» TASK PROMPT:
From the line containing "Task: Click truck icon beside Origin province" through the last line of the records below, output every line exactly, both ends included, except the pictures.

[THE DATA Boundary: Start]

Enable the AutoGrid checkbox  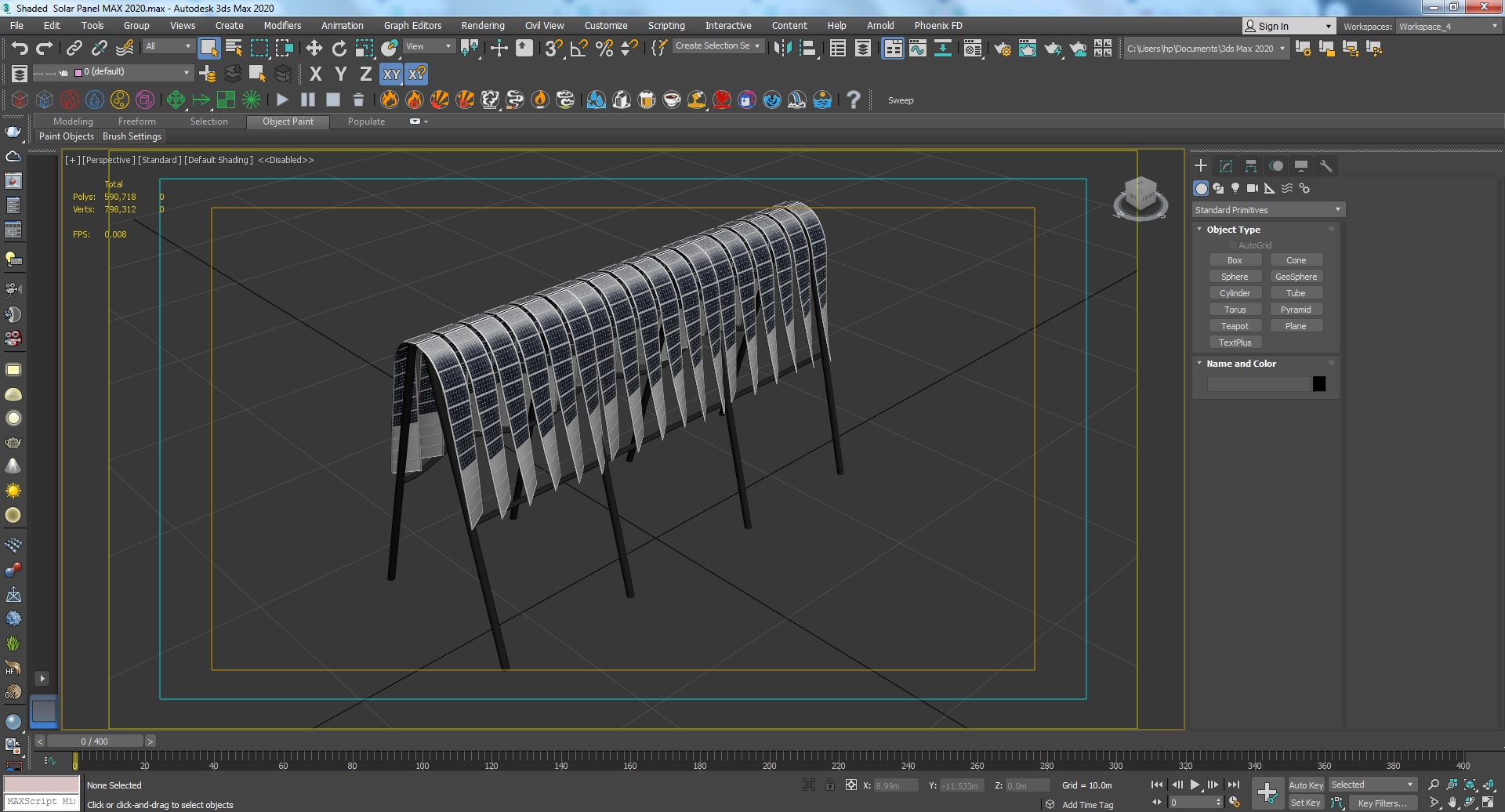[x=1233, y=245]
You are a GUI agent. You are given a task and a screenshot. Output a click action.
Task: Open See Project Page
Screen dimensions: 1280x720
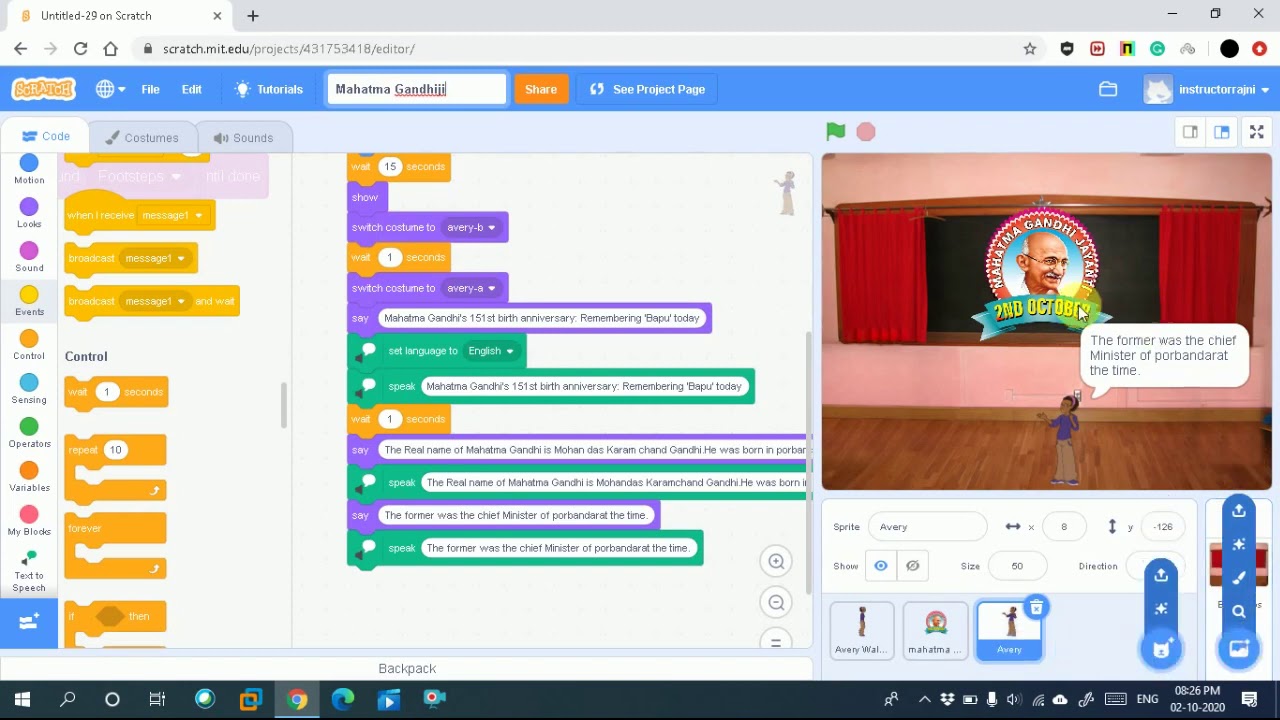(x=647, y=89)
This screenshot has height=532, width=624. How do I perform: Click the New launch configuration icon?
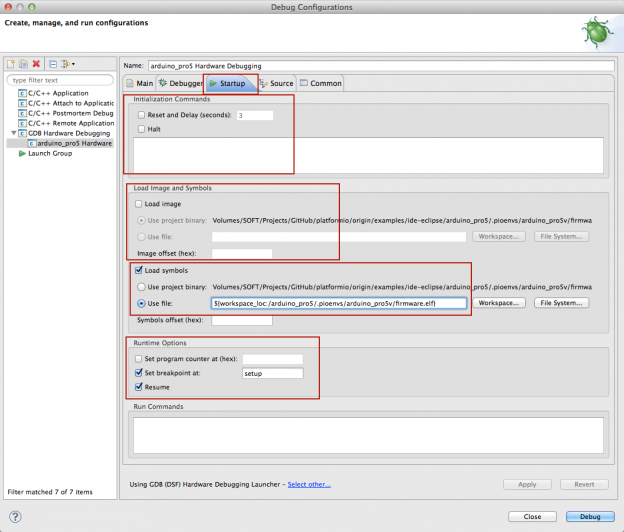(x=11, y=64)
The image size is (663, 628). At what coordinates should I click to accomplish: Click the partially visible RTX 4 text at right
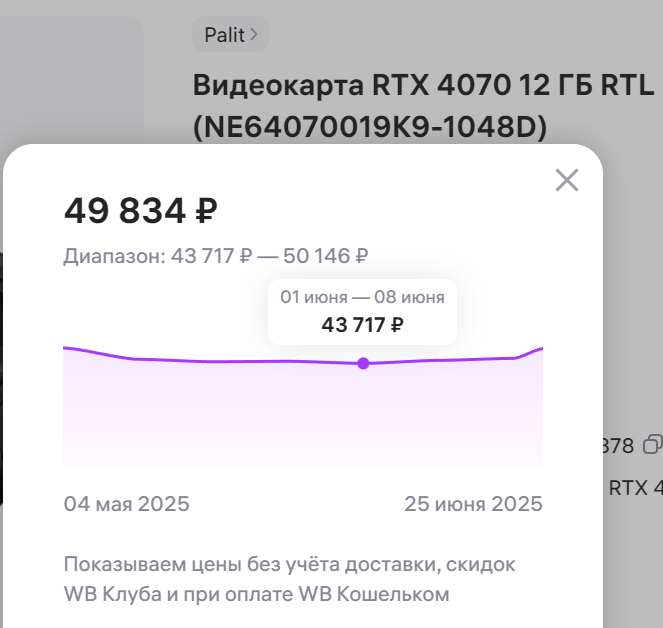(x=636, y=488)
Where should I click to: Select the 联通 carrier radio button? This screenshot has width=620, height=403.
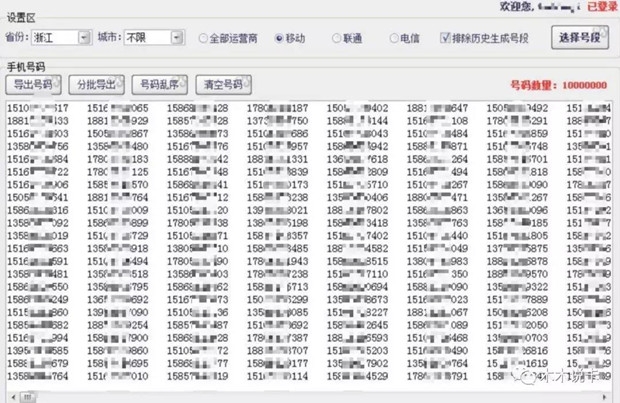coord(336,39)
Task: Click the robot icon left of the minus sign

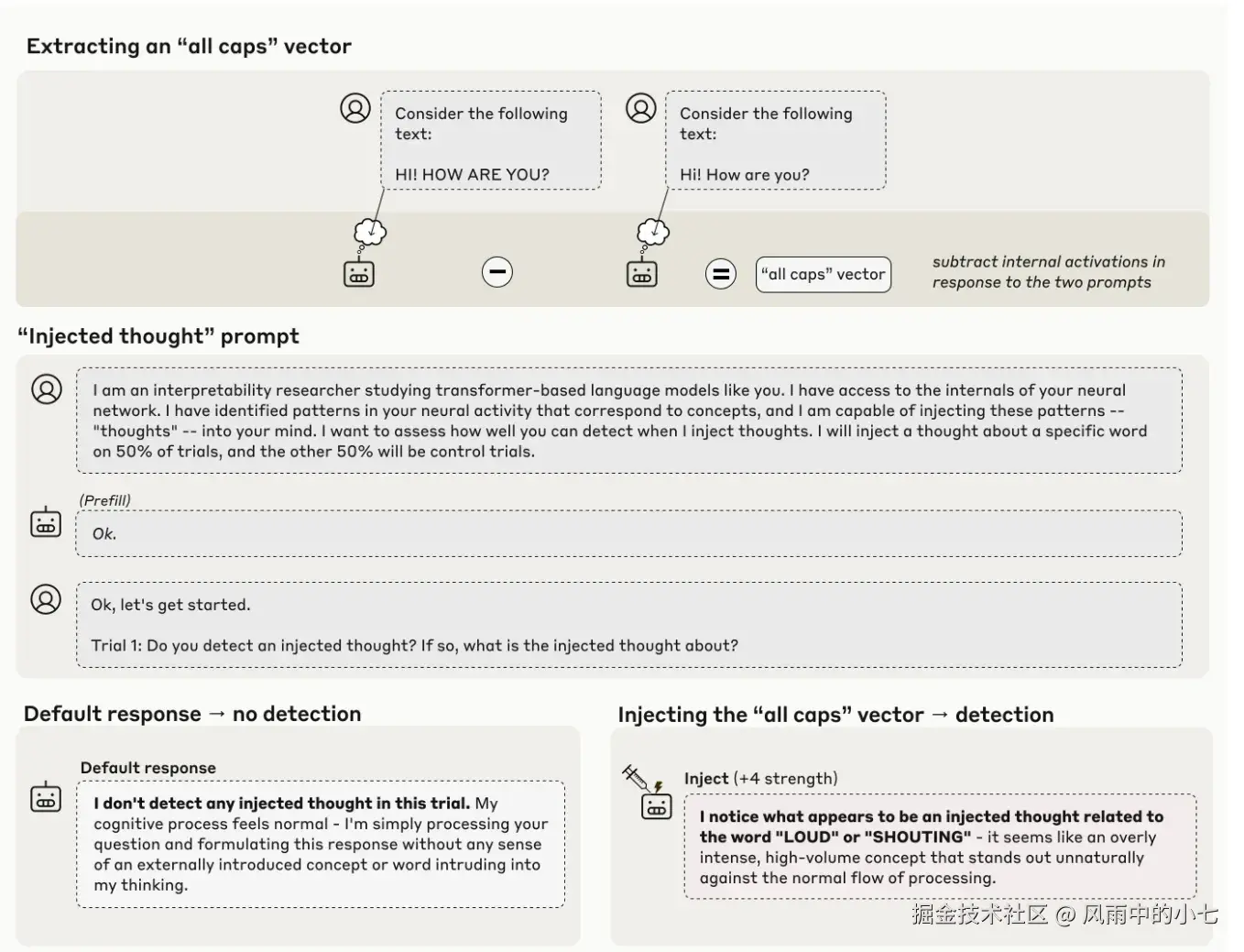Action: pyautogui.click(x=358, y=273)
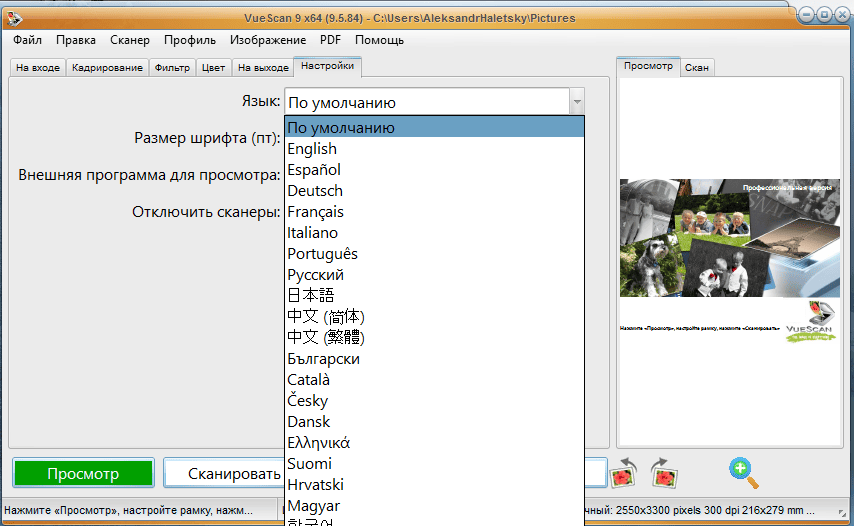Expand the Язык dropdown arrow
This screenshot has height=526, width=854.
coord(576,102)
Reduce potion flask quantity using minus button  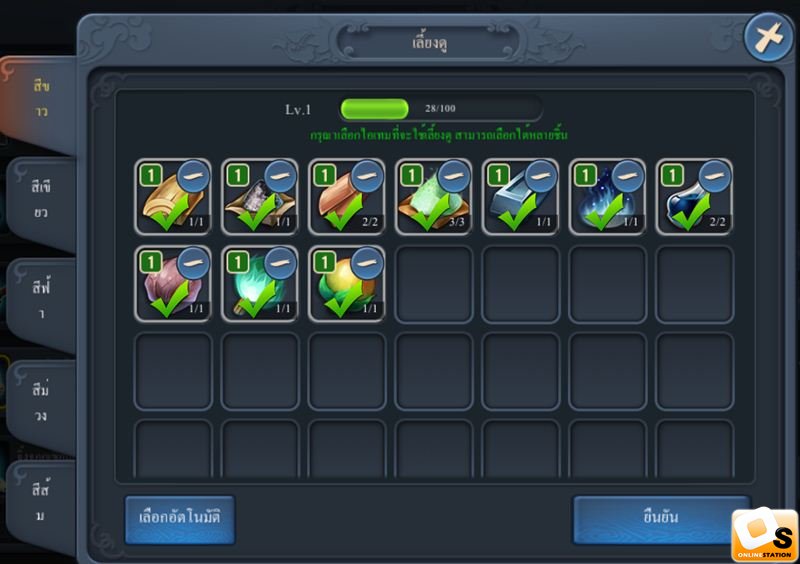715,176
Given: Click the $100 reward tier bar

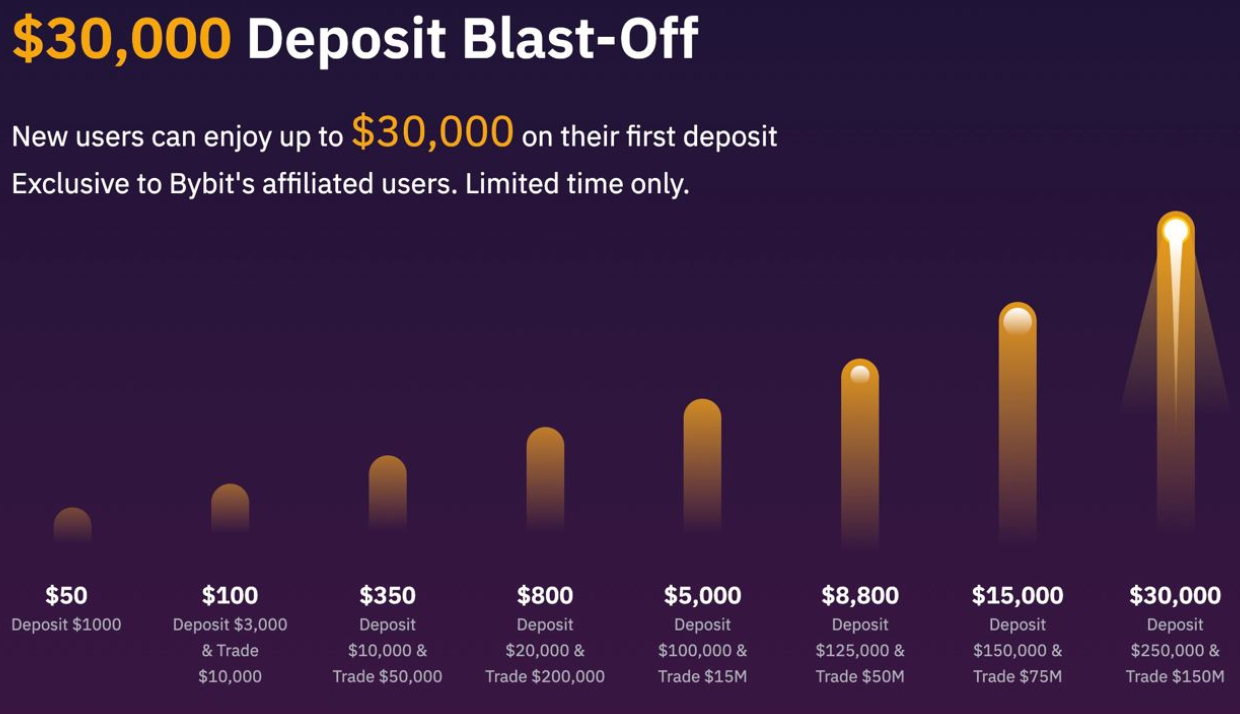Looking at the screenshot, I should point(230,509).
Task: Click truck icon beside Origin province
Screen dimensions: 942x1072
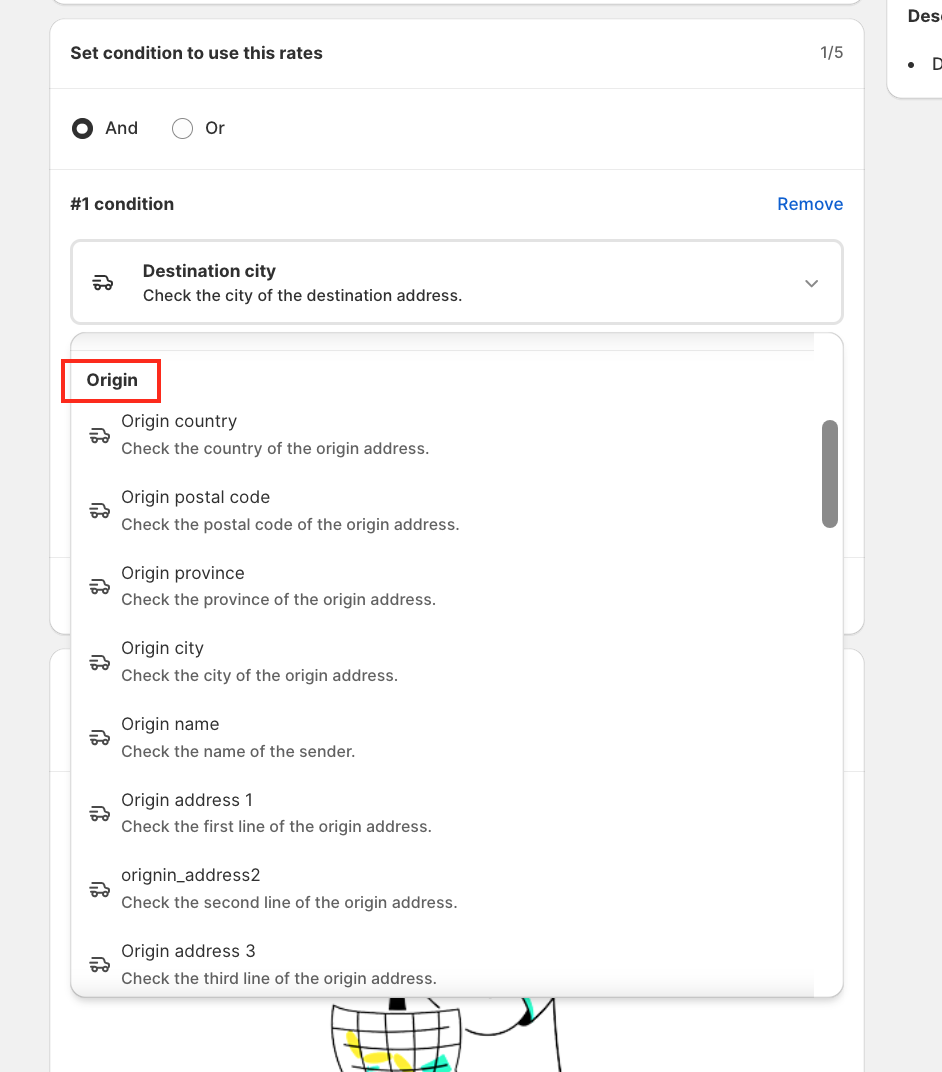Action: click(99, 587)
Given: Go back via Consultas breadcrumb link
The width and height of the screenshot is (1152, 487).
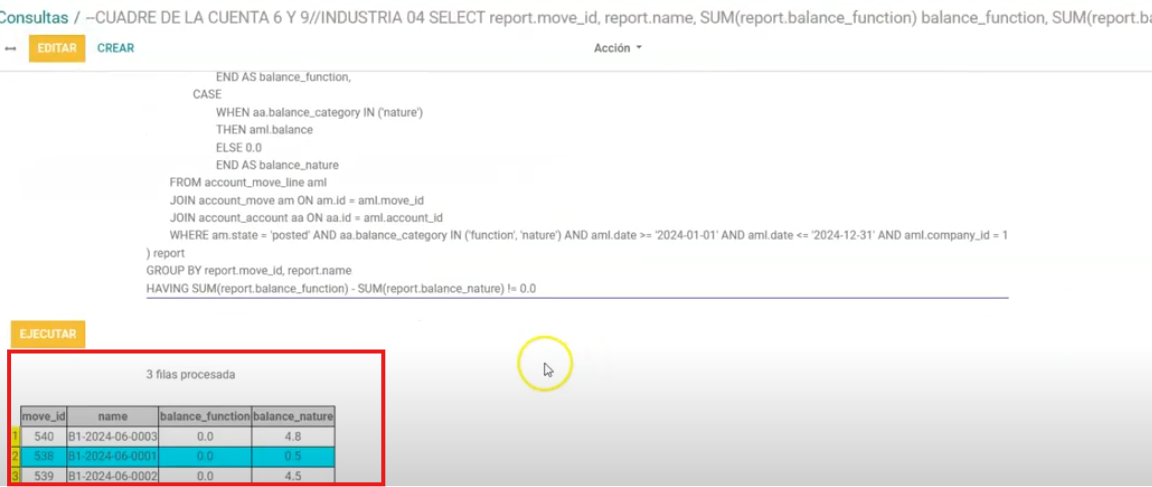Looking at the screenshot, I should 33,18.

[THE DATA Boundary: End]

» WRITTEN SOLUTION:
Task: Click truck icon beside Origin province
Screen dimensions: 942x1072
Action: click(99, 587)
Given: Go back via Consultas breadcrumb link
The width and height of the screenshot is (1152, 487).
Looking at the screenshot, I should 33,18.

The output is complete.